— Begin GIVEN ENTRIES —

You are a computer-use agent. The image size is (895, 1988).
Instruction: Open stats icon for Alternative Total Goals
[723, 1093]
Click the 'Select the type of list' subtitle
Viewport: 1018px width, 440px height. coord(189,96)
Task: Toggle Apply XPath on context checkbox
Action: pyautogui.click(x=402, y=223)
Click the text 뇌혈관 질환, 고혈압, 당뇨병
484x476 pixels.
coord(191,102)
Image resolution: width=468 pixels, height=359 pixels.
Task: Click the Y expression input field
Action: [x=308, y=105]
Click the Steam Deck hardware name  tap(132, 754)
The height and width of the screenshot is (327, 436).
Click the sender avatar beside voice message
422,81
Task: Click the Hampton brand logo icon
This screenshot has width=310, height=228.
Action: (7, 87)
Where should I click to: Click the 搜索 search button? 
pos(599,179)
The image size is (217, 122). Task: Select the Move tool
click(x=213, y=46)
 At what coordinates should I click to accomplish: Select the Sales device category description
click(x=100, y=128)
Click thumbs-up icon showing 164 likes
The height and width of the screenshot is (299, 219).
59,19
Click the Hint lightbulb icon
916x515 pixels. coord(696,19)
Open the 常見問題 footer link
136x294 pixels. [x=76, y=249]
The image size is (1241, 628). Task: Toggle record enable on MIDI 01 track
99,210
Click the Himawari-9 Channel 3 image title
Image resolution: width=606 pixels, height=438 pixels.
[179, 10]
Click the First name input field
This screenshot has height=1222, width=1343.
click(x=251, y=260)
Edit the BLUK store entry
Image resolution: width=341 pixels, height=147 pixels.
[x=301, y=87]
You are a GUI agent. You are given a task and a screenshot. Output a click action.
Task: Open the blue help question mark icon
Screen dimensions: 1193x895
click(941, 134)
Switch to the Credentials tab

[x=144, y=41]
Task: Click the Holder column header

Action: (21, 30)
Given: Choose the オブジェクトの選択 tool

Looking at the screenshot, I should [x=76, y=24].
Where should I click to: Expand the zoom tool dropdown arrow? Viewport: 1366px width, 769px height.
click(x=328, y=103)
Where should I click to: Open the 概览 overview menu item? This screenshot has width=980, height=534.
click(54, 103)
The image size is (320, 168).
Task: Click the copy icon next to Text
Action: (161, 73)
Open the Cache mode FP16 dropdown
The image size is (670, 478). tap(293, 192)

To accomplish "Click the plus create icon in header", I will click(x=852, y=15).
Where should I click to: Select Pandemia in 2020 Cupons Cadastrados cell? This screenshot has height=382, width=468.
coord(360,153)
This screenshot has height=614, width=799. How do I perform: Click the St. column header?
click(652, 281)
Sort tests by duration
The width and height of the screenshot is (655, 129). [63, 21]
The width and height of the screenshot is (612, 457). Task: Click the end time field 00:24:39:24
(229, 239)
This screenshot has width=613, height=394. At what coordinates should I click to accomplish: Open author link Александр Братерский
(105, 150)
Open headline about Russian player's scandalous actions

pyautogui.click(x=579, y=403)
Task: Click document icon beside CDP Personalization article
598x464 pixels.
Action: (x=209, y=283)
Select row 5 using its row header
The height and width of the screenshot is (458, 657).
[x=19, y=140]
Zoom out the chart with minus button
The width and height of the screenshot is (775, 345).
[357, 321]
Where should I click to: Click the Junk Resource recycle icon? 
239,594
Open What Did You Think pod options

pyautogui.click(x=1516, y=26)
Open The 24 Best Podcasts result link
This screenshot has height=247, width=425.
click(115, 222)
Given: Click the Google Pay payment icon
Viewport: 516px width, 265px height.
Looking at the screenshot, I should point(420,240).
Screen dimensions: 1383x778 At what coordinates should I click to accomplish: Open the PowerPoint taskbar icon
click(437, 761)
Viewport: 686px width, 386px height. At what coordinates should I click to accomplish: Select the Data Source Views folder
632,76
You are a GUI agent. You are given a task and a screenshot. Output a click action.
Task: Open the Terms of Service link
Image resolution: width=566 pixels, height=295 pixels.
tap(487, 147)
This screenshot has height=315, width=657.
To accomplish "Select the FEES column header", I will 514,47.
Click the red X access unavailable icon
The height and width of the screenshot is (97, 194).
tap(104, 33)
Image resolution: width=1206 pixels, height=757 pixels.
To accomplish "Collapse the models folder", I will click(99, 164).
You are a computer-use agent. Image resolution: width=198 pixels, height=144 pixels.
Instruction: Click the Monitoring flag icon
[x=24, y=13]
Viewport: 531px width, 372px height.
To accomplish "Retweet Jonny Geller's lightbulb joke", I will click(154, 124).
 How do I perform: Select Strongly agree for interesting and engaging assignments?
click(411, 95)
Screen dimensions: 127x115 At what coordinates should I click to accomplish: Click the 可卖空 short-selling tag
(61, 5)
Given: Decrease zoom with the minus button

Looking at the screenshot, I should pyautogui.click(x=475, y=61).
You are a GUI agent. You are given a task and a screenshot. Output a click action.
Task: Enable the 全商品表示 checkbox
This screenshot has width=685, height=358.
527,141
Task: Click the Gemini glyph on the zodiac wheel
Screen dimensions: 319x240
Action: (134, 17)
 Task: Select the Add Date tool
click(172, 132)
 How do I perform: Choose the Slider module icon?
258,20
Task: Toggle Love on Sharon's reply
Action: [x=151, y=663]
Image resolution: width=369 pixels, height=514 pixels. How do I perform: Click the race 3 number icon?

— End GIVEN ENTRIES —

* [TASK DIRECTIONS]:
Rewrite every entry above, swapping "Screen dimensions" for "Screen size" wherever it occurs and leaving everything else unchanged.

* [WORKED SOLUTION]:
You are a computer-use agent. The image size is (895, 1988).
Instruction: Open stats icon for Alternative Total Goals
[723, 1093]
Click the 'Select the type of list' subtitle
Viewport: 1018px width, 440px height. coord(189,96)
Task: Toggle Apply XPath on context checkbox
Action: pyautogui.click(x=402, y=223)
Click the text 뇌혈관 질환, 고혈압, 당뇨병
484x476 pixels.
coord(191,102)
Image resolution: width=468 pixels, height=359 pixels.
Task: Click the Y expression input field
Action: [x=308, y=105]
Click the Steam Deck hardware name  tap(132, 754)
The height and width of the screenshot is (327, 436).
Click the sender avatar beside voice message
422,81
Task: Click the Hampton brand logo icon
This screenshot has width=310, height=228.
Action: (7, 87)
Where should I click to: Click the 搜索 search button? 
pos(599,179)
The image size is (217, 122). Task: Select the Move tool
click(x=213, y=46)
 At what coordinates should I click to accomplish: Select the Sales device category description
click(x=100, y=128)
Click thumbs-up icon showing 164 likes
The height and width of the screenshot is (299, 219).
59,19
Click the Hint lightbulb icon
916x515 pixels. coord(696,19)
Open the 常見問題 footer link
136x294 pixels. [x=76, y=249]
The image size is (1241, 628). Task: Toggle record enable on MIDI 01 track
99,210
Click the Himawari-9 Channel 3 image title
Image resolution: width=606 pixels, height=438 pixels.
[179, 10]
Click the First name input field
This screenshot has height=1222, width=1343.
click(x=251, y=260)
Edit the BLUK store entry
Image resolution: width=341 pixels, height=147 pixels.
[x=301, y=87]
You are a GUI agent. You are given a task and a screenshot. Output a click action.
Task: Open the blue help question mark icon
Screen size: 1193x895
click(941, 134)
Switch to the Credentials tab

[x=144, y=41]
Task: Click the Holder column header

Action: (21, 30)
Given: Choose the オブジェクトの選択 tool

Looking at the screenshot, I should [x=76, y=24].
Where should I click to: Expand the zoom tool dropdown arrow? Viewport: 1366px width, 769px height.
click(x=328, y=103)
Where should I click to: Open the 概览 overview menu item? This screenshot has width=980, height=534.
click(54, 103)
The image size is (320, 168).
Task: Click the copy icon next to Text
Action: (161, 73)
Open the Cache mode FP16 dropdown
The image size is (670, 478). tap(293, 192)

To accomplish "Click the plus create icon in header", I will click(x=852, y=15).
Where should I click to: Select Pandemia in 2020 Cupons Cadastrados cell? This screenshot has height=382, width=468.
coord(360,153)
This screenshot has height=614, width=799. How do I perform: Click the St. column header?
click(652, 281)
Sort tests by duration
The width and height of the screenshot is (655, 129). [63, 21]
The width and height of the screenshot is (612, 457). Task: Click the end time field 00:24:39:24
(229, 239)
This screenshot has width=613, height=394. At what coordinates should I click to accomplish: Open author link Александр Братерский
(105, 150)
Open headline about Russian player's scandalous actions

pyautogui.click(x=579, y=403)
Task: Click document icon beside CDP Personalization article
598x464 pixels.
Action: (x=209, y=283)
Select row 5 using its row header
The height and width of the screenshot is (458, 657).
[x=19, y=140]
Zoom out the chart with minus button
The width and height of the screenshot is (775, 345).
[357, 321]
Where should I click to: Click the Junk Resource recycle icon? 
239,594
Open What Did You Think pod options

pyautogui.click(x=1516, y=26)
Open The 24 Best Podcasts result link
This screenshot has height=247, width=425.
click(115, 222)
Given: Click the Google Pay payment icon
Viewport: 516px width, 265px height.
Looking at the screenshot, I should point(420,240).
Screen size: 1383x778 At what coordinates should I click to accomplish: Open the PowerPoint taskbar icon
click(437, 761)
Viewport: 686px width, 386px height. At what coordinates should I click to accomplish: Select the Data Source Views folder
632,76
You are a GUI agent. You are given a task and a screenshot. Output a click action.
Task: Open the Terms of Service link
Image resolution: width=566 pixels, height=295 pixels.
tap(487, 147)
This screenshot has height=315, width=657.
To accomplish "Select the FEES column header", I will 514,47.
Click the red X access unavailable icon
The height and width of the screenshot is (97, 194).
tap(104, 33)
Image resolution: width=1206 pixels, height=757 pixels.
To accomplish "Collapse the models folder", I will click(99, 164).
You are a computer-use agent. Image resolution: width=198 pixels, height=144 pixels.
Instruction: Click the Monitoring flag icon
[x=24, y=13]
Viewport: 531px width, 372px height.
To accomplish "Retweet Jonny Geller's lightbulb joke", I will click(154, 124).
 How do I perform: Select Strongly agree for interesting and engaging assignments?
click(411, 95)
Screen size: 127x115 At what coordinates should I click to accomplish: Click the 可卖空 short-selling tag
(61, 5)
Given: Decrease zoom with the minus button

Looking at the screenshot, I should pyautogui.click(x=475, y=61).
You are a GUI agent. You are given a task and a screenshot. Output a click action.
Task: Enable the 全商品表示 checkbox
This screenshot has width=685, height=358.
527,141
Task: Click the Gemini glyph on the zodiac wheel
Screen size: 319x240
Action: (134, 17)
 Task: Select the Add Date tool
click(172, 132)
 How do I perform: Choose the Slider module icon?
258,20
Task: Toggle Love on Sharon's reply
Action: [x=151, y=663]
Image resolution: width=369 pixels, height=514 pixels. How do I perform: Click the race 3 number icon?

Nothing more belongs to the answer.